**TO DO:**
Write each line below back out exactly, omitting its pictures.

**STORED DATA:**
■ ■ ■ ■ ■ ■ ■

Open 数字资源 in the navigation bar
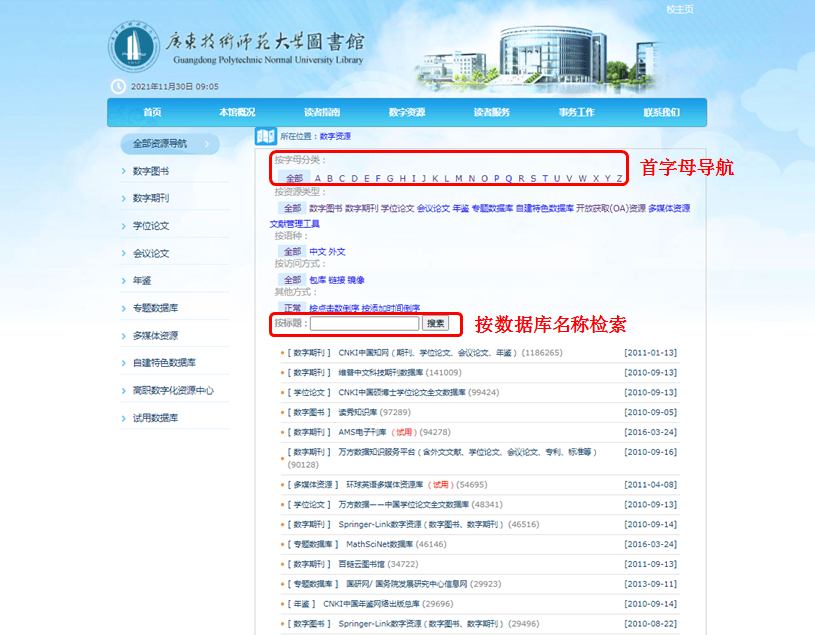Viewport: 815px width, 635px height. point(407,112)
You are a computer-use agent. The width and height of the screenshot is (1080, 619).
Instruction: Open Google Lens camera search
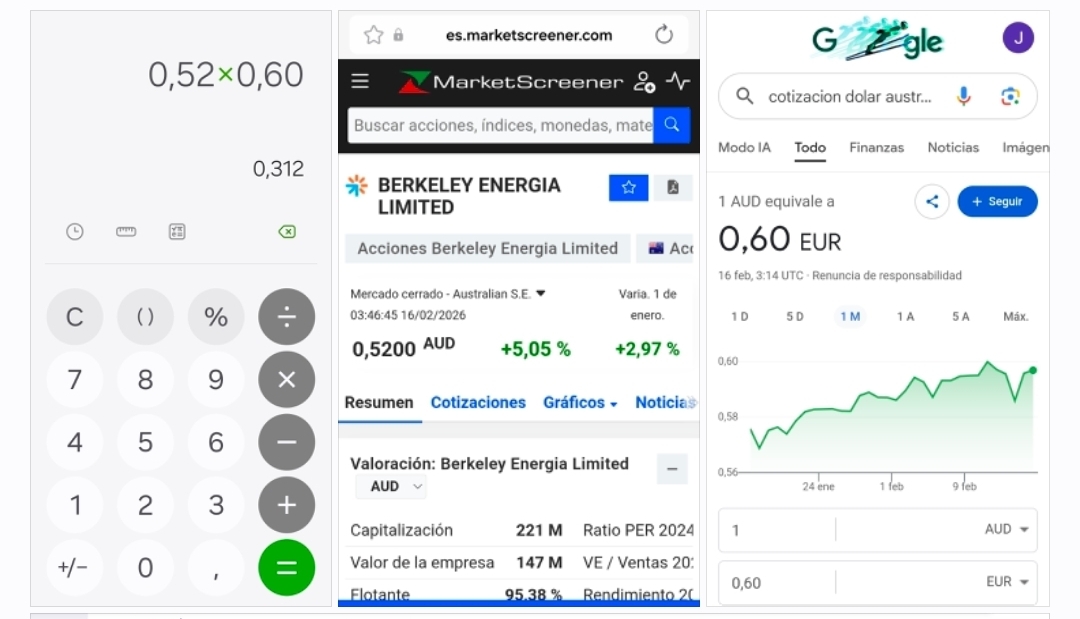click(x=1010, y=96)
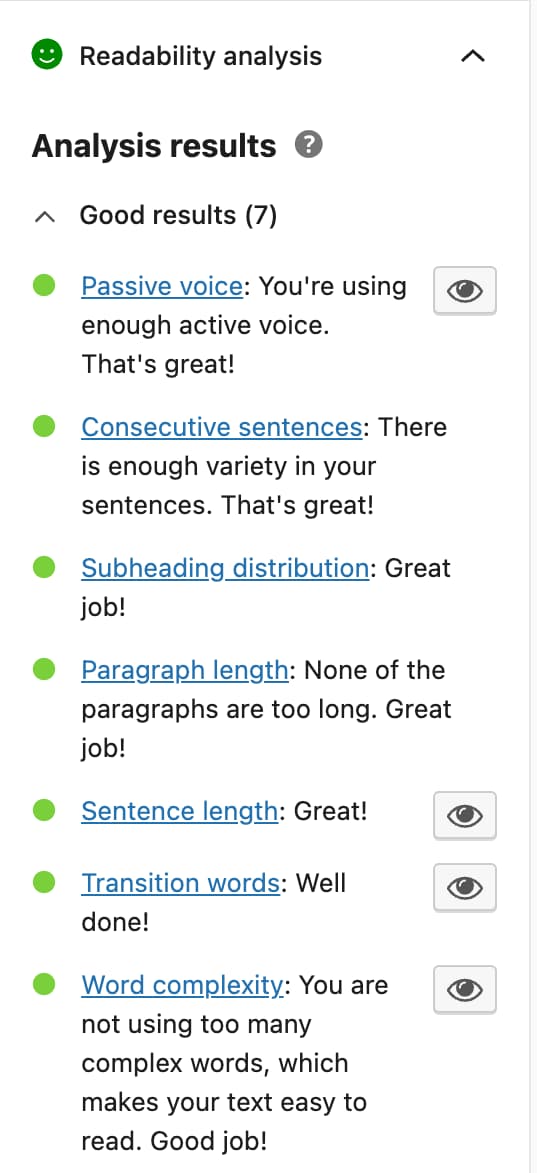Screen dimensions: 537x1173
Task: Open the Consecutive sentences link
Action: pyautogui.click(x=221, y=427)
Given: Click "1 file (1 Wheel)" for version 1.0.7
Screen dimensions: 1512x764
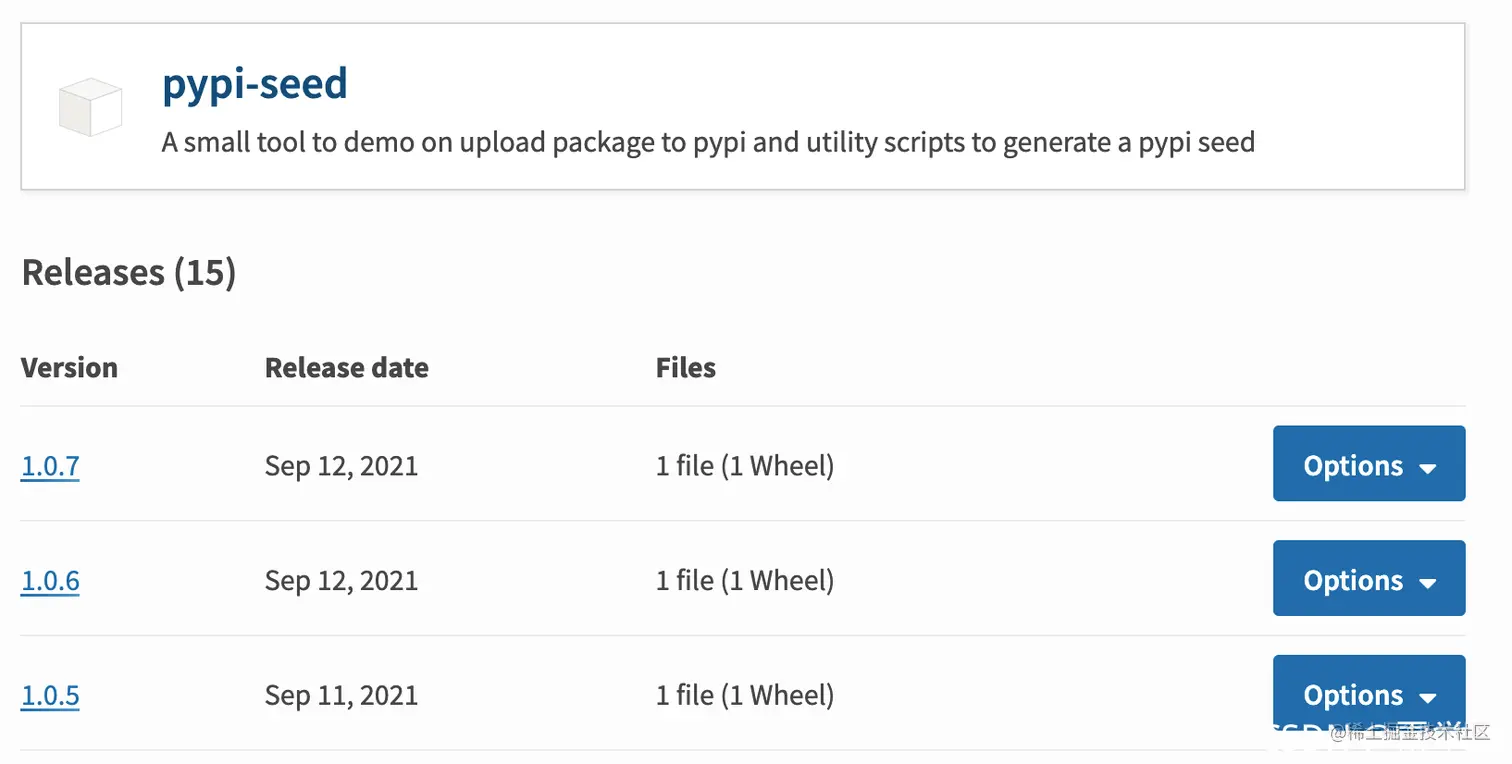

■ ■ ■ ■ ■ ■ ■

**RESULT OF THE TASK:**
Open 数字资源 in the navigation bar
Viewport: 815px width, 635px height. point(407,112)
You are a computer-use agent. The width and height of the screenshot is (1080, 619).
Instruction: Open Google Lens camera search
click(x=1010, y=96)
Screen dimensions: 537x1173
Task: Open the Consecutive sentences link
Action: pyautogui.click(x=221, y=427)
Given: Click "1 file (1 Wheel)" for version 1.0.7
Screen dimensions: 1512x764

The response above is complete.